Однако прошу прощения, что в преддверии моего (и вашего) знакомства с абсолютно невинным в этом смысле существом меня опять потянуло на совершенно бесполезные рассуждения.
Я приехал к нему ровно в десять с четвертью и застал его еще в постели, а на нем сидел Ашотик.
— Машина подана, — сказал я.
— Вовремя прийти не можешь, — сказал Гурген. — Я вынужден был снова лечь. Садись завтракать.
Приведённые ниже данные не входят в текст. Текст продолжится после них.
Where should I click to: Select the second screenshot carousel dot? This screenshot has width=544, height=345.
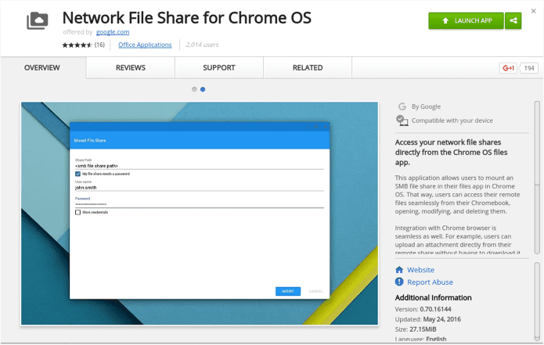(203, 89)

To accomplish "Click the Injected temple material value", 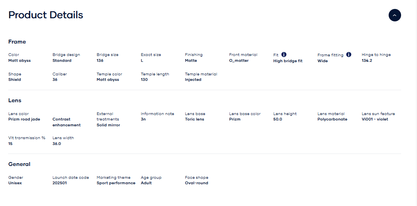I will tap(193, 80).
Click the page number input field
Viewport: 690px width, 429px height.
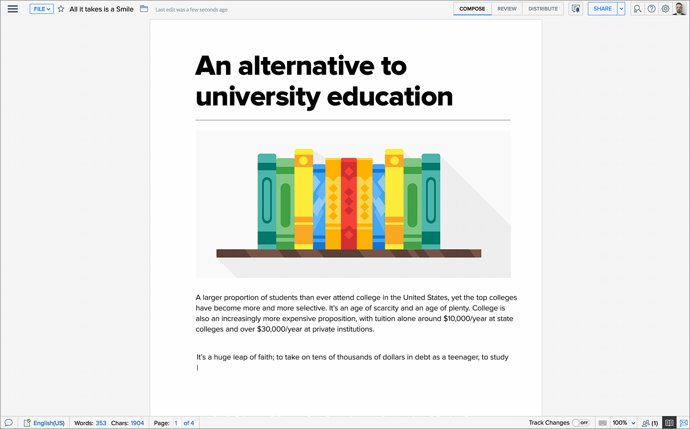177,423
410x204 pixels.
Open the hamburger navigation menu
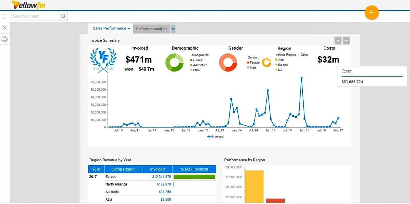5,16
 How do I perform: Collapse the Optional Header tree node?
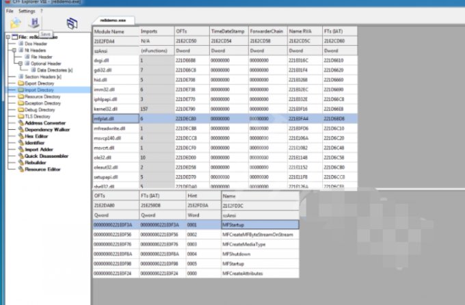20,63
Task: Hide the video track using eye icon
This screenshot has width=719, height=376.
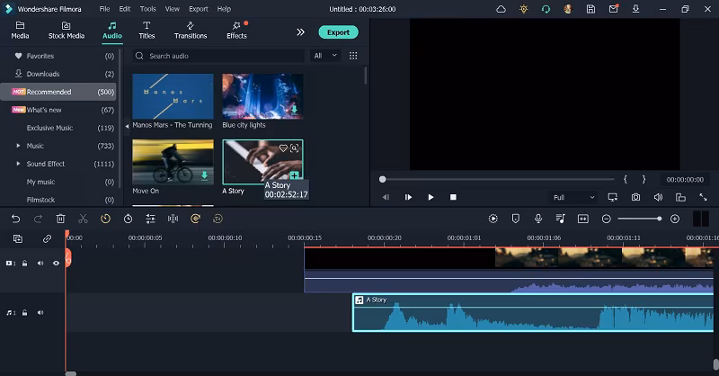Action: 56,264
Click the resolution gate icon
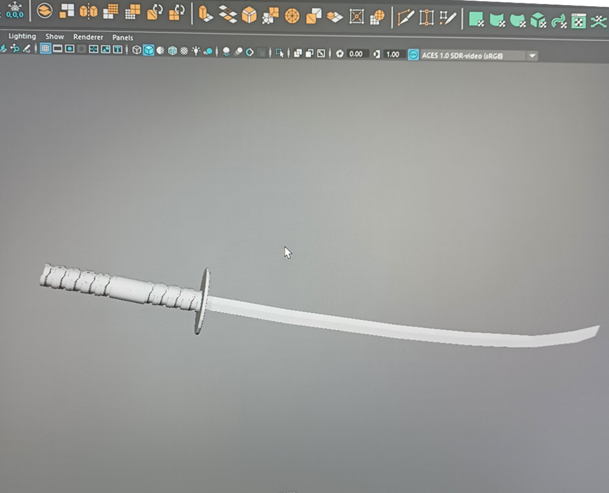 pyautogui.click(x=69, y=49)
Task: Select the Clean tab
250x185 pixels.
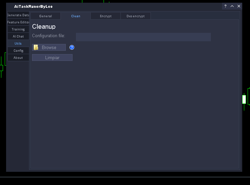Action: click(x=76, y=16)
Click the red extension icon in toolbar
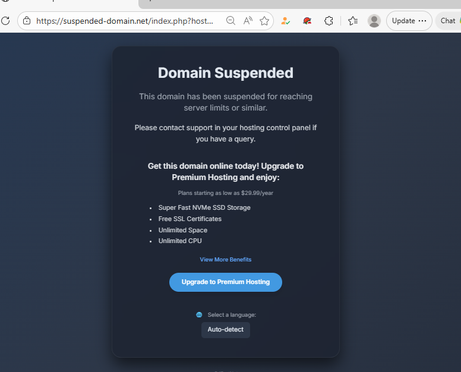 click(307, 21)
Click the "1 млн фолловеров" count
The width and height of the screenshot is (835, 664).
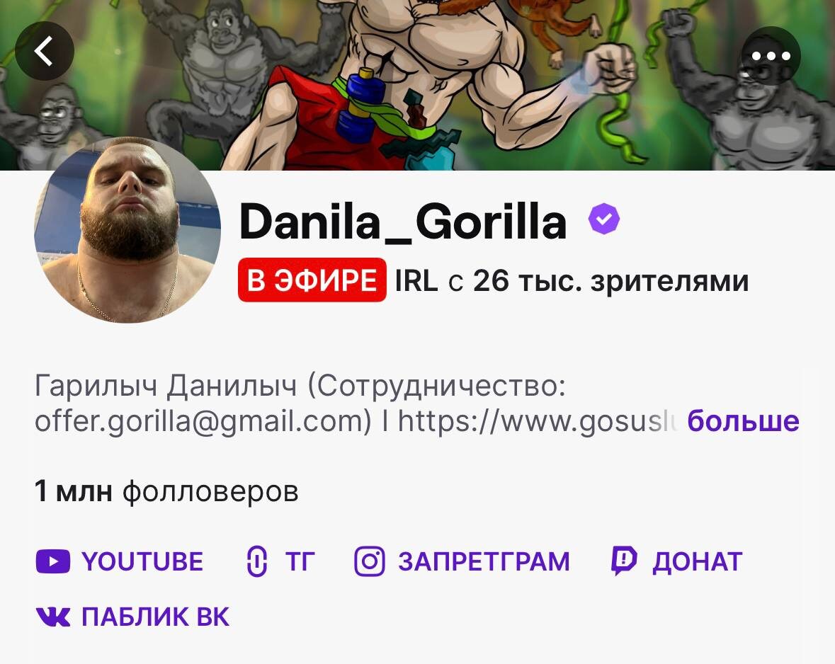(166, 491)
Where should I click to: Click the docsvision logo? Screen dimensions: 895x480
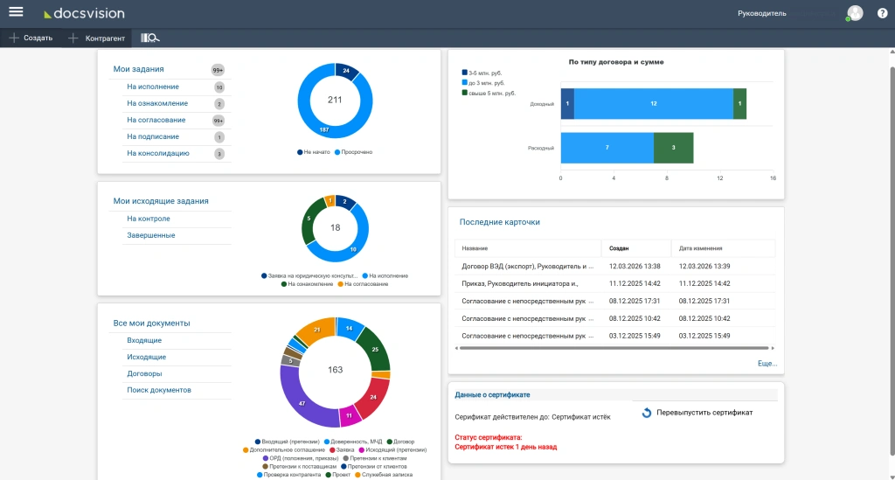[x=85, y=13]
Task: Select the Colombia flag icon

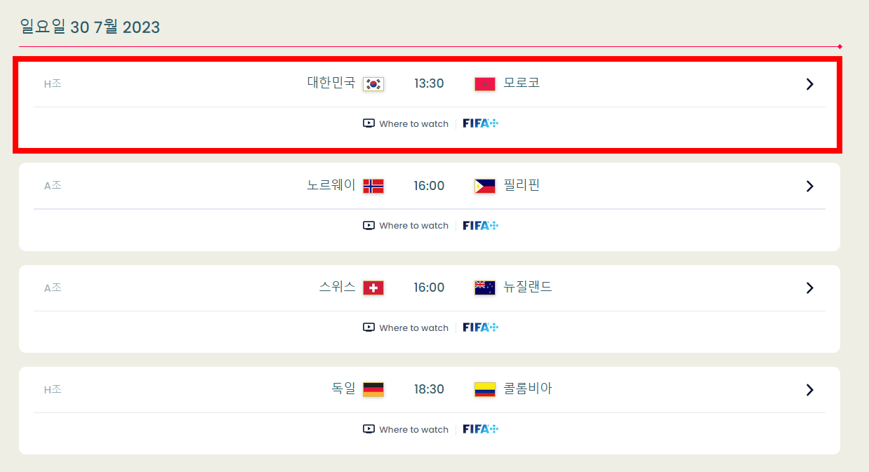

Как ни отказывался, пришлось позавтракать второй раз. Аня мастерски готовит, и было очень вкусно, если бы не Ашотик: он относился совершенно несерьезно к кулинарным способностям матери — отказывался есть, отталкивал тарелку, бросал на пол ложку, а вилку норовил воткнуть в меня. Аня только и знала, что говорила: «Ашотик, не коли дядю Юру вилкой, мама тебя просит!», «Ашотик, не мажь дядю Юру маслом, он не бутерброд!» Как ни странно, Гурген взирал на эти явные изъяны в воспитании с полным спокойствием и даже с некоторым одобрением, чтобы не сказать — гордостью.
Выехали мы около двенадцати, и Гурген предложил отправиться на Терлецкие пруды, сказал, что знает: это самое тихое и малолюдное место даже в воскресенье. Терлецкие так Терлецкие — спорить с Гургеном бессмысленно: он сразу находит столько неоспоримых доводов в свою пользу, что делается тоскливо.